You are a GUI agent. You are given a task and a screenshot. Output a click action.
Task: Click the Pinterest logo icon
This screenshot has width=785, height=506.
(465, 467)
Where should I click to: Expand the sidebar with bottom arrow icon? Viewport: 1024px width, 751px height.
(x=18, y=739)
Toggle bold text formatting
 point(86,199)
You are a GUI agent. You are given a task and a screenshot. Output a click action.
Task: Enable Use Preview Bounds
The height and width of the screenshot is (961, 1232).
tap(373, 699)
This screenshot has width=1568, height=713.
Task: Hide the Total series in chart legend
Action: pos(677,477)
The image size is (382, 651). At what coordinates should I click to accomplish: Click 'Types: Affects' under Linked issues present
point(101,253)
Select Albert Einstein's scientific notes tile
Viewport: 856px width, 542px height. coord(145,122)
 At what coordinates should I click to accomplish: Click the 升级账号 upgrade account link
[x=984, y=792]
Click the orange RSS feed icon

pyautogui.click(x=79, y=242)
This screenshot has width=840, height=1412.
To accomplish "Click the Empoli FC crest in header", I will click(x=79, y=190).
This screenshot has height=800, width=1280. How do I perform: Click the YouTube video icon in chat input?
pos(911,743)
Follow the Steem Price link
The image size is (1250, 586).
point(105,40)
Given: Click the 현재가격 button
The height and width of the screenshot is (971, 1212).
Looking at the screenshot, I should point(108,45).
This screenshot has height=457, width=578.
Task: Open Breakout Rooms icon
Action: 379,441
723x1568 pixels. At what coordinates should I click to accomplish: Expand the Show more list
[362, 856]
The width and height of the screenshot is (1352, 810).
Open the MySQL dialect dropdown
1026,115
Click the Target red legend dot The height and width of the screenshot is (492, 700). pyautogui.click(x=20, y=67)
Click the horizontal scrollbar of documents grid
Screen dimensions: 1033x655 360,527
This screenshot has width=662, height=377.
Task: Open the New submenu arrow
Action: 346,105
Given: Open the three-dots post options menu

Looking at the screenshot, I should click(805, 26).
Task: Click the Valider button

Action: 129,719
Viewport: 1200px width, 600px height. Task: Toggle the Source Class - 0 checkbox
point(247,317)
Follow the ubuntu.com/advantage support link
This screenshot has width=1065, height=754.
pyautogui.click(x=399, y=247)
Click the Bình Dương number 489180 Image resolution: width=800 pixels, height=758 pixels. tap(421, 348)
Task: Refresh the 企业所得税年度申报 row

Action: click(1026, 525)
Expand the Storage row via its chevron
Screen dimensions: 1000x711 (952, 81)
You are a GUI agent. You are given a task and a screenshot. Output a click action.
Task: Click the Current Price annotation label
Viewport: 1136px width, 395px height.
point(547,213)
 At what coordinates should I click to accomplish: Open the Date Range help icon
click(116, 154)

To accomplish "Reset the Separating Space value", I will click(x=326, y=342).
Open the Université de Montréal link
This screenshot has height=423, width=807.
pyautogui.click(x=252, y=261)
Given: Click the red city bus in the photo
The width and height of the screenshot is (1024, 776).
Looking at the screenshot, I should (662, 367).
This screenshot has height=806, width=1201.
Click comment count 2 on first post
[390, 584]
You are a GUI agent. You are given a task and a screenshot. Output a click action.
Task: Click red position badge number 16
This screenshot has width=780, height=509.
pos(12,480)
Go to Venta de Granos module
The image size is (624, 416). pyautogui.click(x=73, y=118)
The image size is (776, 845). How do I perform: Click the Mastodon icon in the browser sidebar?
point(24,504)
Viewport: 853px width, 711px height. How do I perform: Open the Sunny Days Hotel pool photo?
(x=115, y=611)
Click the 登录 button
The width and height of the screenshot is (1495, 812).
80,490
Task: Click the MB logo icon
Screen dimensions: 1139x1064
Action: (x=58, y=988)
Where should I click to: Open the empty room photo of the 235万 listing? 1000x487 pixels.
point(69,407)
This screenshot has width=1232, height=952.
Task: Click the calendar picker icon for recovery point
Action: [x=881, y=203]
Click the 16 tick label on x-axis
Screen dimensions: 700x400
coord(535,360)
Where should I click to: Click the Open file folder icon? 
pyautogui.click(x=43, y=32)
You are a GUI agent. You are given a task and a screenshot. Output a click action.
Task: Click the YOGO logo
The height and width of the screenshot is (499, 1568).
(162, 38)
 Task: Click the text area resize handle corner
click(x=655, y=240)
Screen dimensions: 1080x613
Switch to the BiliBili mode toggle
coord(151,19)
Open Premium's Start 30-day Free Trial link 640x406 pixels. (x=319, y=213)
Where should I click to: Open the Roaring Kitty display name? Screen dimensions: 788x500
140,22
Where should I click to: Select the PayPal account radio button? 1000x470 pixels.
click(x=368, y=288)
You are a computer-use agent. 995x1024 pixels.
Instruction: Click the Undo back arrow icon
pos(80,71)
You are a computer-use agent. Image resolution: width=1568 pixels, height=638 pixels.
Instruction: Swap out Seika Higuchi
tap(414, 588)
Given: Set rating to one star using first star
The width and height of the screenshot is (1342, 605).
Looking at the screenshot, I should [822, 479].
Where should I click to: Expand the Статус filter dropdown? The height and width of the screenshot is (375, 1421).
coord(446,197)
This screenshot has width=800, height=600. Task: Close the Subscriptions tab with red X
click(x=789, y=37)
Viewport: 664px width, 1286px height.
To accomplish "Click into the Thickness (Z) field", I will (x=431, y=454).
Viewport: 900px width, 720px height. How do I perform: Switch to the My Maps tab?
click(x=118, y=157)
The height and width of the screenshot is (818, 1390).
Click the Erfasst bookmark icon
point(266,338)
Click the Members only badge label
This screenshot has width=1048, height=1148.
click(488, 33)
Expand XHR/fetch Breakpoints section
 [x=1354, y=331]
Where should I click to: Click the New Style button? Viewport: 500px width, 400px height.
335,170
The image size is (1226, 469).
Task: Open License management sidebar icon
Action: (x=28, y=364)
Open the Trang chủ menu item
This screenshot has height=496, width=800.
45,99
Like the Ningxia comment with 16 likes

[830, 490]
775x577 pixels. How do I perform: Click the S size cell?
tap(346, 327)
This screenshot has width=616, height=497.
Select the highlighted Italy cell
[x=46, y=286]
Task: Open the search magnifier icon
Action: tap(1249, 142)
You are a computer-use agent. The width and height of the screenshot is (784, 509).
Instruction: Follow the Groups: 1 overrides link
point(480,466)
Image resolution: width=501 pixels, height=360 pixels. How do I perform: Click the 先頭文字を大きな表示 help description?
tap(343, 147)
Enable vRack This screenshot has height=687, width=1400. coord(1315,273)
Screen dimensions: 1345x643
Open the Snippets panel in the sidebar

→ Goal of the exercise: Could all of the entries be retyped word for word?

→ Answer to the exercise:
You are a GUI agent. You are given a task and a screenshot. Output a click action.
Task: Click the Pinterest logo icon
This screenshot has width=785, height=506.
(465, 467)
Where should I click to: Expand the sidebar with bottom arrow icon? Viewport: 1024px width, 751px height.
(x=18, y=739)
Toggle bold text formatting
 point(86,199)
You are a GUI agent. You are given a task and a screenshot. Output a click action.
Task: Enable Use Preview Bounds
The height and width of the screenshot is (961, 1232).
tap(373, 699)
This screenshot has width=1568, height=713.
Task: Hide the Total series in chart legend
Action: pos(677,477)
The image size is (382, 651). At what coordinates should I click to accomplish: Click 'Types: Affects' under Linked issues present
point(101,253)
Select Albert Einstein's scientific notes tile
Viewport: 856px width, 542px height. coord(145,122)
 At what coordinates should I click to accomplish: Click the 升级账号 upgrade account link
[x=984, y=792]
Click the orange RSS feed icon

pyautogui.click(x=79, y=242)
This screenshot has width=840, height=1412.
To accomplish "Click the Empoli FC crest in header", I will click(x=79, y=190).
This screenshot has height=800, width=1280. How do I perform: Click the YouTube video icon in chat input?
pos(911,743)
Follow the Steem Price link
The image size is (1250, 586).
point(105,40)
Given: Click the 현재가격 button
The height and width of the screenshot is (971, 1212).
Looking at the screenshot, I should point(108,45).
This screenshot has height=457, width=578.
Task: Open Breakout Rooms icon
Action: 379,441
723x1568 pixels. At what coordinates should I click to accomplish: Expand the Show more list
[362, 856]
The width and height of the screenshot is (1352, 810).
Open the MySQL dialect dropdown
1026,115
Click the Target red legend dot The height and width of the screenshot is (492, 700). pyautogui.click(x=20, y=67)
Click the horizontal scrollbar of documents grid
Screen dimensions: 1033x655 360,527
This screenshot has width=662, height=377.
Task: Open the New submenu arrow
Action: 346,105
Given: Open the three-dots post options menu

Looking at the screenshot, I should click(805, 26).
Task: Click the Valider button

Action: 129,719
Viewport: 1200px width, 600px height. Task: Toggle the Source Class - 0 checkbox
point(247,317)
Follow the ubuntu.com/advantage support link
This screenshot has width=1065, height=754.
pyautogui.click(x=399, y=247)
Click the Bình Dương number 489180 Image resolution: width=800 pixels, height=758 pixels. tap(421, 348)
Task: Refresh the 企业所得税年度申报 row

Action: click(1026, 525)
Expand the Storage row via its chevron
Screen dimensions: 1000x711 (952, 81)
You are a GUI agent. You are given a task and a screenshot. Output a click action.
Task: Click the Current Price annotation label
Viewport: 1136px width, 395px height.
point(547,213)
 At what coordinates should I click to accomplish: Open the Date Range help icon
click(116, 154)

To accomplish "Reset the Separating Space value", I will click(x=326, y=342).
Open the Université de Montréal link
This screenshot has height=423, width=807.
pyautogui.click(x=252, y=261)
Given: Click the red city bus in the photo
The width and height of the screenshot is (1024, 776).
Looking at the screenshot, I should (662, 367).
This screenshot has height=806, width=1201.
Click comment count 2 on first post
[390, 584]
You are a GUI agent. You are given a task and a screenshot. Output a click action.
Task: Click red position badge number 16
This screenshot has width=780, height=509.
pos(12,480)
Go to Venta de Granos module
The image size is (624, 416). pyautogui.click(x=73, y=118)
The image size is (776, 845). How do I perform: Click the Mastodon icon in the browser sidebar?
point(24,504)
Viewport: 853px width, 711px height. How do I perform: Open the Sunny Days Hotel pool photo?
(x=115, y=611)
Click the 登录 button
The width and height of the screenshot is (1495, 812).
80,490
Task: Click the MB logo icon
Screen dimensions: 1139x1064
Action: (x=58, y=988)
Where should I click to: Open the empty room photo of the 235万 listing? 1000x487 pixels.
point(69,407)
This screenshot has width=1232, height=952.
Task: Click the calendar picker icon for recovery point
Action: [x=881, y=203]
Click the 16 tick label on x-axis
Screen dimensions: 700x400
coord(535,360)
Where should I click to: Click the Open file folder icon? 
pyautogui.click(x=43, y=32)
You are a GUI agent. You are given a task and a screenshot. Output a click action.
Task: Click the YOGO logo
The height and width of the screenshot is (499, 1568).
(162, 38)
 Task: Click the text area resize handle corner
click(x=655, y=240)
Screen dimensions: 1080x613
Switch to the BiliBili mode toggle
coord(151,19)
Open Premium's Start 30-day Free Trial link 640x406 pixels. (x=319, y=213)
Where should I click to: Open the Roaring Kitty display name? Screen dimensions: 788x500
140,22
Where should I click to: Select the PayPal account radio button? 1000x470 pixels.
click(x=368, y=288)
You are a computer-use agent. 995x1024 pixels.
Instruction: Click the Undo back arrow icon
pos(80,71)
You are a computer-use agent. Image resolution: width=1568 pixels, height=638 pixels.
Instruction: Swap out Seika Higuchi
tap(414, 588)
Given: Set rating to one star using first star
The width and height of the screenshot is (1342, 605).
Looking at the screenshot, I should [822, 479].
Where should I click to: Expand the Статус filter dropdown? The height and width of the screenshot is (375, 1421).
coord(446,197)
This screenshot has width=800, height=600. Task: Close the Subscriptions tab with red X
click(x=789, y=37)
Viewport: 664px width, 1286px height.
To accomplish "Click into the Thickness (Z) field", I will (x=431, y=454).
Viewport: 900px width, 720px height. How do I perform: Switch to the My Maps tab?
click(x=118, y=157)
The height and width of the screenshot is (818, 1390).
Click the Erfasst bookmark icon
point(266,338)
Click the Members only badge label
This screenshot has width=1048, height=1148.
click(488, 33)
Expand XHR/fetch Breakpoints section
 [x=1354, y=331]
Where should I click to: Click the New Style button? Viewport: 500px width, 400px height.
335,170
The image size is (1226, 469).
Task: Open License management sidebar icon
Action: (x=28, y=364)
Open the Trang chủ menu item
This screenshot has height=496, width=800.
45,99
Like the Ningxia comment with 16 likes

[830, 490]
775x577 pixels. How do I perform: Click the S size cell?
tap(346, 327)
This screenshot has width=616, height=497.
Select the highlighted Italy cell
[x=46, y=286]
Task: Open the search magnifier icon
Action: tap(1249, 142)
You are a computer-use agent. The width and height of the screenshot is (784, 509).
Instruction: Follow the Groups: 1 overrides link
point(480,466)
Image resolution: width=501 pixels, height=360 pixels. How do I perform: Click the 先頭文字を大きな表示 help description?
tap(343, 147)
Enable vRack This screenshot has height=687, width=1400. coord(1315,273)
Screen dimensions: 1345x643
Open the Snippets panel in the sidebar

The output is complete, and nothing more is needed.